The Church by the Bridge - 100 Years of Good News

Weekly Reflection

13th September 2024

Last weekend we watched Wim Wender’s 2023 film ‘Perfect Days’. The film gives a glimpse into the life of Hirayama, a cleaner of public toilets in Tokyo.

The film traces two or three weeks of his life, his morning routine, day job routine – cleaning public toilets with great pride and meticulousness – then coming home where he then cycles to take his daily bath in the public baths and meal in a take-away. His weekend routine is similarly structured. Hirayama lives a spartan life. A simple mattress on the floor, one set of clothes, hardly any cooking facilities, yet shelves of second hand books which he reads in his spare time, and classic 70s rock music cassettes (remember them?) which he listens to whilst driving between cleaning jobs. 

On the surface of it, ‘nothing’ happens during the two hours of the film.

Yet, what it does is trace how Hirayama engages with the world around him. His taking in of the morning freshness through a smile at the sky when he steps out of his door, the observation of joys and challenges of children in the playground he passes, the trees reflecting their light at his lunch stops which he photographs every day, the short exchange with the worker in the takeaway place where he eats his supper, the enjoyment of his daily bath in the public baths. 

In the end we learn that Hirayama’s simple lifestyle was conscious choice, and that after having made his choice, he perseveres with it with joy, gratitude and a sense of fulfilment and purpose.

This beautifully thought-provoking film is not Christian yet, as so often happens, it has a take-away that can apply to many of us. In this case I found myself thinking of the importance of enjoying the little things that we come across, and the inner contentedness that comes with knowing that we are being looked after, no matter what. 

Jesus says in this well-known statement in Matthew 6:25: 25 “Therefore I tell you, do not worry about your life, what you will eat or drink; or about your body, what you will wear. Is not life more than food, and the body more than clothes?  Look at the birds of the air; they do not sow or reap or store away in barns, and yet your heavenly Father feeds them.

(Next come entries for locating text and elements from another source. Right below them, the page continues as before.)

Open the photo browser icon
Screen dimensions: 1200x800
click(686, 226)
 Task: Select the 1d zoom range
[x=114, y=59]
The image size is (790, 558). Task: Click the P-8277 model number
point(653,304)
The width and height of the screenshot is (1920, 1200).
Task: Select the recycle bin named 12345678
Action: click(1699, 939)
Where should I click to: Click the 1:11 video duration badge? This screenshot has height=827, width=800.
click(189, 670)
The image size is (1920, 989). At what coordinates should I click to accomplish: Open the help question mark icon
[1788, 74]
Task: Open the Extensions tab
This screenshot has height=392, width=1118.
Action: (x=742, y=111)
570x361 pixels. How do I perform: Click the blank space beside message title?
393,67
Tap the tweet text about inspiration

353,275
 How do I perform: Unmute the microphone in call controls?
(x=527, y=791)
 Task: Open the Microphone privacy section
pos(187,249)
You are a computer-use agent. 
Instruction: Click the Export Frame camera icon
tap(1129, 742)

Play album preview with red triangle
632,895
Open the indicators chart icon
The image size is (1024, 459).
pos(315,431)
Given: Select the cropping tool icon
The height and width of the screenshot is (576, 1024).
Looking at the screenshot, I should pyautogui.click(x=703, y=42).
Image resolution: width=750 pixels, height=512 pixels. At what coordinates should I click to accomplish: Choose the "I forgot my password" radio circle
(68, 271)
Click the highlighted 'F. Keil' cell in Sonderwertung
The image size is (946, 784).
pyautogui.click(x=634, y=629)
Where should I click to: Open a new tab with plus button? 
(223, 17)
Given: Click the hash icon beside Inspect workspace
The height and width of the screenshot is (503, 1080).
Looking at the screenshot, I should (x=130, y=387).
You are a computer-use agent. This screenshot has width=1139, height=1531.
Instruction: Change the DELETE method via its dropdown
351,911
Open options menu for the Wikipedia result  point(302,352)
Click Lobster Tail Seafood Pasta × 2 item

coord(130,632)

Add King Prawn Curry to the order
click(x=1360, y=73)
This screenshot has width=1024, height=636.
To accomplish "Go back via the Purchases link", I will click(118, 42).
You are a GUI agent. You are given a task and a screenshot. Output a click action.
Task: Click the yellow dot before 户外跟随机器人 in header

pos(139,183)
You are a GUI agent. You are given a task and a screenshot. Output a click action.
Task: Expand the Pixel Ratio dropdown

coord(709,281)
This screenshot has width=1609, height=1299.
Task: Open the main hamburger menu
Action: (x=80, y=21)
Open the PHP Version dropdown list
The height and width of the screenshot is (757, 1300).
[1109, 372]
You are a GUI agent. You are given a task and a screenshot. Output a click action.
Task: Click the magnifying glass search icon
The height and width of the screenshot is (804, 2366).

Are you not much more valuable than they?  Can any one of you by worrying add a single hour to your life?'

This he says as a follow-up to ‘store up for yourselves treasures in heaven, where moths and vermin do not destroy, and where thieves do not break in and steal.  For where your treasure is, there your heart will be also’ (vs 20,21 of the same chapter).

Sometimes as Christians we can be reminded even from such secular sources like this fictitious one, of what the priorities in our daily walk can or should be. For example we can relearn that humbleness comes from within or the joy of the little things in creation that we so often take for granted.  We can also be reminded of the in-depth knowledge that what we in the name of Christ do, might in the eyes of the world not be important or high-flying, but can make a big difference to the other – like keeping public toilets immaculate day after day.